Pulmatrix Announces Positive Top-Line Preliminary Results from Part 3 of the 3-Part Phase 1/1b Clinical Trial of Pulmazole - an Inhaled Dry-Powder iSPERSE™ Formulation of Itraconazole
Single dose of Pulmazole safe and well tolerated in subjects with asthma
PK analysis of sputum samples demonstrated ~50-fold higher lung exposure following inhalation of Pulmazole compared to oral Sporanox® despite inhaling only one tenth the dose of itraconazole (20 mg) contained in a dose of oral Sporanox (200 mg)
Total systemic exposure was ~85-fold lower following inhalation of 20 mg Pulmazole compared to 200 mg of oral Sporanox
All objectives from Part 3 successfully met, on track to initiate a Phase 2 study in asthmatic patients with allergic bronchopulmonary aspergillosis (ABPA) in 2018
LEXINGTON, Mass. /PRNewswire/ -- Pulmatrix, Inc. (NASDAQ: PULM) announced today that all dosing and follow up visits have been completed for Part 3 of the ongoing first-in-human study of Pulmazole (PUR1900) - an inhaled iSPERSETM formulation of the anti-fungal drug itraconazole for the treatment of allergic bronchopulmonary aspergillosis (ABPA) in patients with asthma. Pulmazole was safe and well tolerated administered as a single-dose of 20 mg inhaled itraconazole in asthmatic subjects. Based on review of the top-line preliminary data, the study successfully achieved all objectives. The company previously reported positive top line data from Part 1 and 2 of the study in normal healthy volunteers. With these encouraging Phase 1/1b results from Part 3 now also in hand, Pulmatrix plans to initiate a Phase 2 trial in ABPA patients in Q4 2018.
In the pharmacokinetic analysis of the data available, maximum sputum itraconazole concentrations were approximately 50-fold higher following inhalation dosing of 20 mg of Pulmazole compared to oral Sporanox dosing of 200 mg. Additionally, high lung exposure following inhalation of a single dose of 20 mg Pulmazole was maintained over a 24-hour period, whereas sputum concentrations of itraconazole decreased between 2 hours and 6 hours after a single 200 mg oral Sporanox dose.
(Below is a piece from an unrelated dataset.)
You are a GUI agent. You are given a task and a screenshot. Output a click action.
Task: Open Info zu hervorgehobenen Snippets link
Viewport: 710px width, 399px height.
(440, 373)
Following inhalation of 20 mg of Pulmazole, total systemic exposure over 24 hours (AUC0-24h) and maximum plasma concentration (Cmax) were approximately 85-fold and 250-fold lower compared to AUC0-24hand Cmax following 200 mg of oral Sporanox, respectively.
Dave Singh, MD, Professor of Clinical Pharmacology and Respiratory Medicine at the University of Manchester and principal investigator on Part 3 of the study commented, "These data in asthmatics are very promising regarding the future potential of Pulmazole as a therapy for patients with ABPA, a disease with significant unmet medical need. Demonstration of significantly higher levels in the lung as well as significantly lower systemic exposure following inhalation of Pulmazole suggests that Pulmazole has the potential to dramatically improve upon the known safety and efficacy of Sporanox."
The main objectives of the study in Part 3 were to evaluate the safety, tolerability, and pharmacokinetics of Pulmazole administered as a single-dose in mild-to-moderate asthmatics. Subjects were administered either a single dose of oral itraconazole (Sporanox; 200 mg itraconazole) or Pulmazole (20 mg itraconazole) in a crossover study design, to compare relative levels of itraconazole in both the blood and sputum after being administered by either route.
Part 3 of the study was planned to include 16 asthmatic subjects. A total of 17 asthmatic subjects (including one replacement subject) were dosed. The preliminary data reviewed suggests that Pulmazole was safe and well tolerated. All study drug-related adverse events (AEs) were characterized as mild, and no moderate, severe or serious study drug-related AEs were reported. The most common AEs in Part 3 following administration of Pulmazole were mild and transient headache, and the infrequent occurrence of a mild cough.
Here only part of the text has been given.